» Selected passage
··········
Atlantic began producing toy soldiers in the late 1960s, achieving a great popularity in 1971 with the HO scale plastic toy soldier series "Soldati d'Italia" ("Italian soldiers") dedicated to the different branches of the contemporary Italian army. Based on this success, the company began creating series for the World War II armies and other historical periods, including the American Old West, the Roman Empire, and Ancient Egypt. The HO toy soldier line was complemented with a vast series of vehicles, from tanks to heavy bombers, as well as buildings (for example, a miniature Colosseum was created for the Roman Empire toy soldier series). Starting from 1978, Atlantic also commercialized science fiction toy soldier lines, some of which based on Japanese anime such as Captain Harlock and Grendizer.
··········
» Supplied records
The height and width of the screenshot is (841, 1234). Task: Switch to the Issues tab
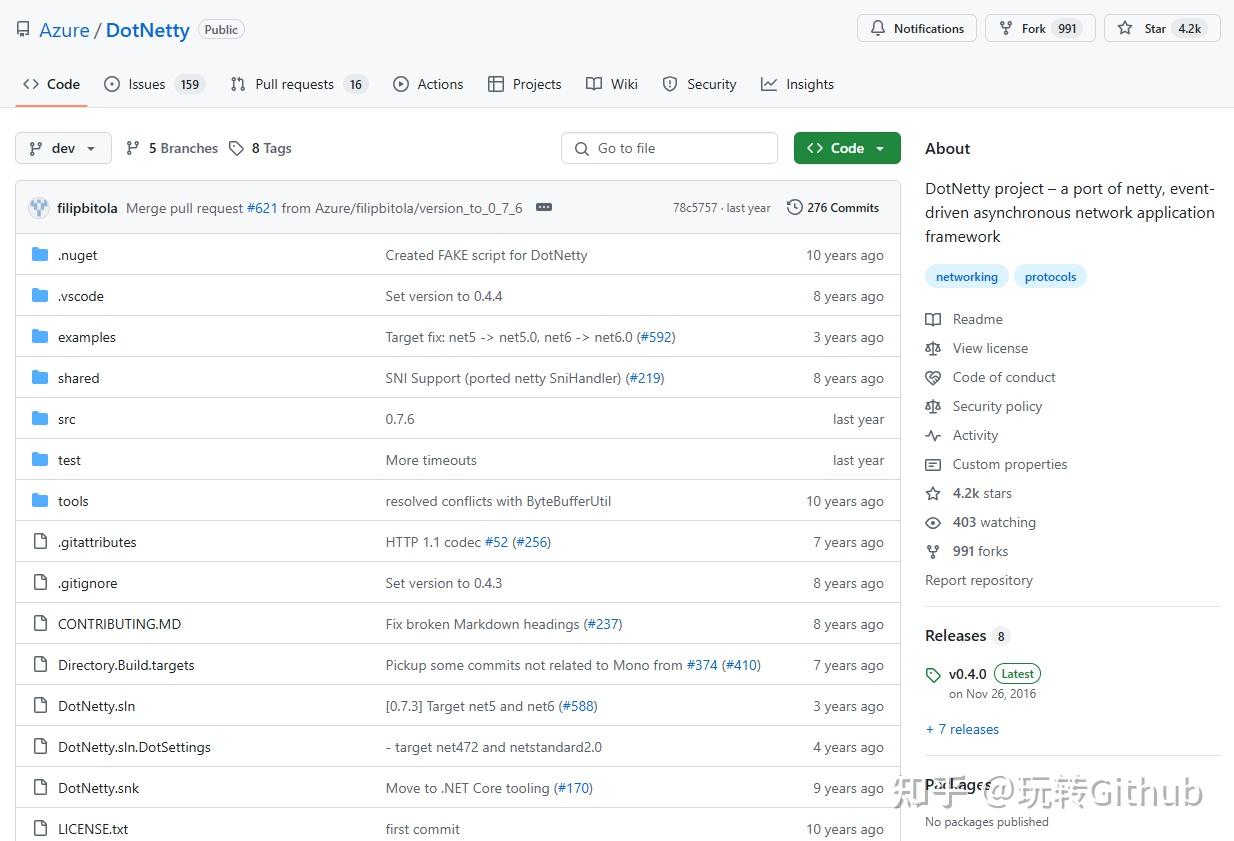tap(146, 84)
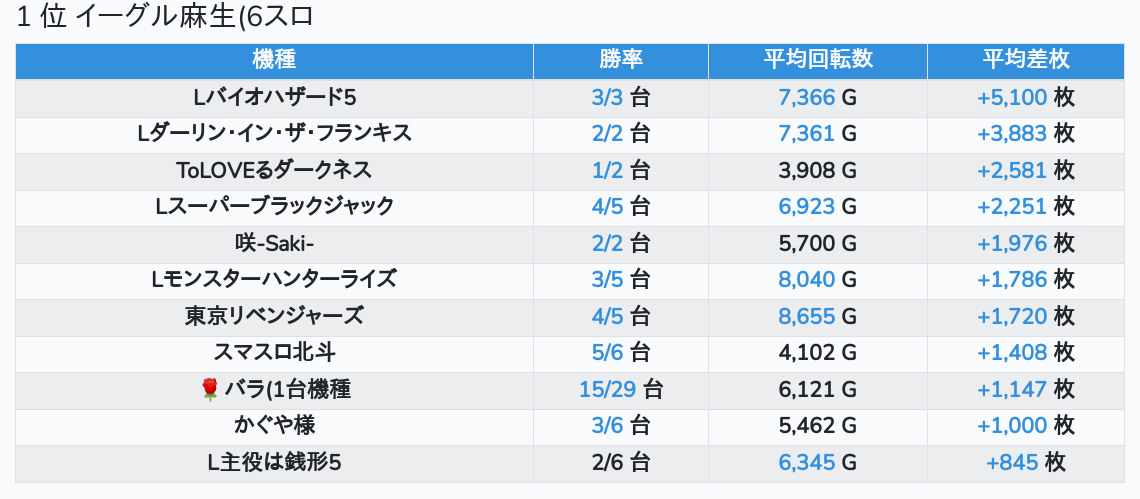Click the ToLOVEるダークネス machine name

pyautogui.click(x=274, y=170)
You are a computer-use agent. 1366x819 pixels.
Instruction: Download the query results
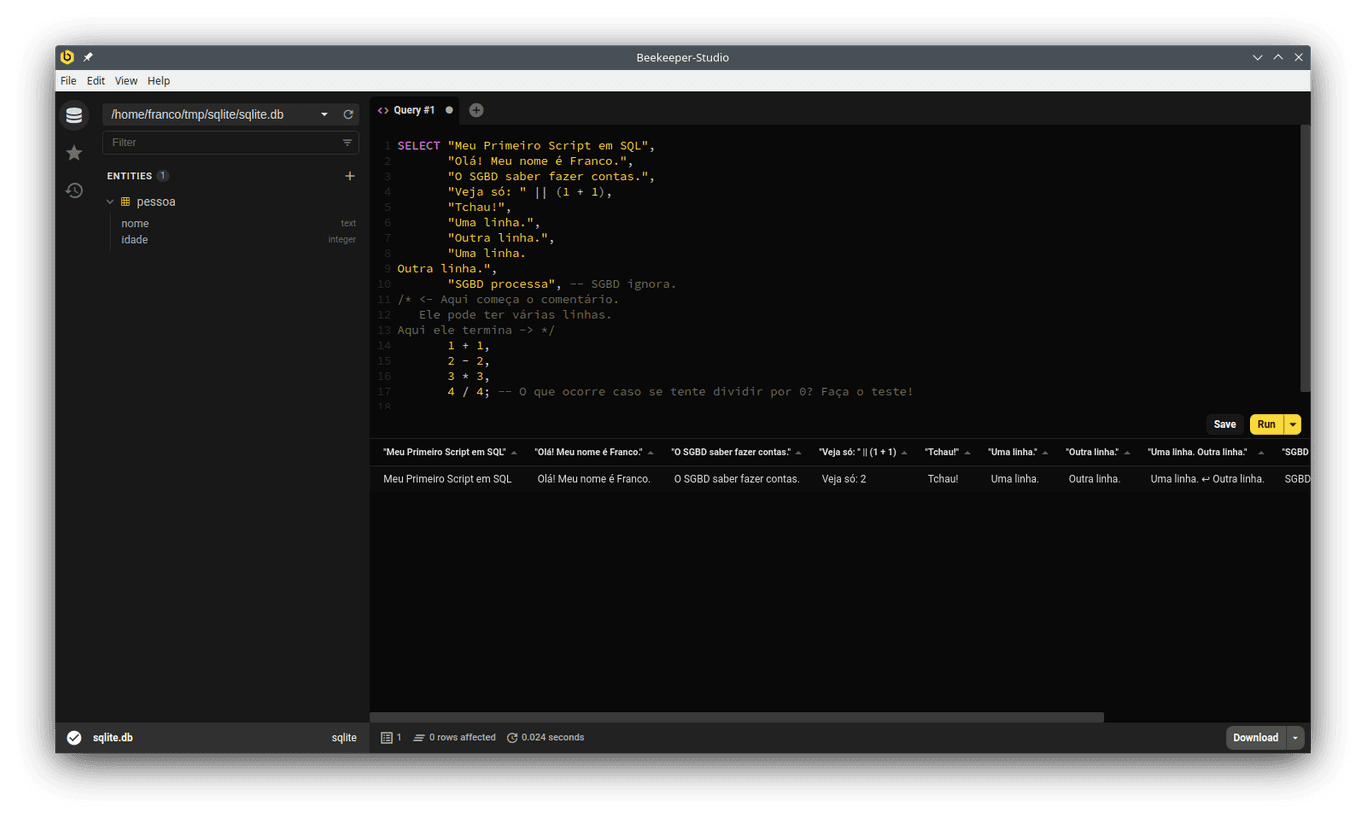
··········
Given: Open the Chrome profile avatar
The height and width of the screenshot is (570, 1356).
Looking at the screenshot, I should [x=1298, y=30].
··········
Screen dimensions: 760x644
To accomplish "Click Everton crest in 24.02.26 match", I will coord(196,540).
··········
» Requirement 1
In the passage about Atlantic toy soldiers, what year did the "Soldati d'Italia" series bring the company great popularity?
» Requirement 2
Replace "heavy bombers" with "fighter planes" in the passage about Atlantic toy soldiers, writing it out between "Atlantic began producing" and "Harlock and Grendizer.", inclusive.
» Requirement 3
According to the passage about Atlantic toy soldiers, why did the company start making series for the World War II armies and other historical periods?
Answer using only the passage about Atlantic toy soldiers.

» Your response 1
1971.

» Your response 2
Atlantic began producing toy soldiers in the late 1960s, achieving a great popularity in 1971 with the HO scale plastic toy soldier series "Soldati d'Italia" ("Italian soldiers") dedicated to the different branches of the contemporary Italian army. Based on this success, the company began creating series for the World War II armies and other historical periods, including the American Old West, the Roman Empire, and Ancient Egypt. The HO toy soldier line was complemented with a vast series of vehicles, from tanks to fighter planes, as well as buildings (for example, a miniature Colosseum was created for the Roman Empire toy soldier series). Starting from 1978, Atlantic also commercialized science fiction toy soldier lines, some of which based on Japanese anime such as Captain Harlock and Grendizer.

» Your response 3
Atlantic started these series because of the success of its 1971 HO scale "Soldati d'Italia" series. That series was devoted to the different branches of the contemporary Italian army.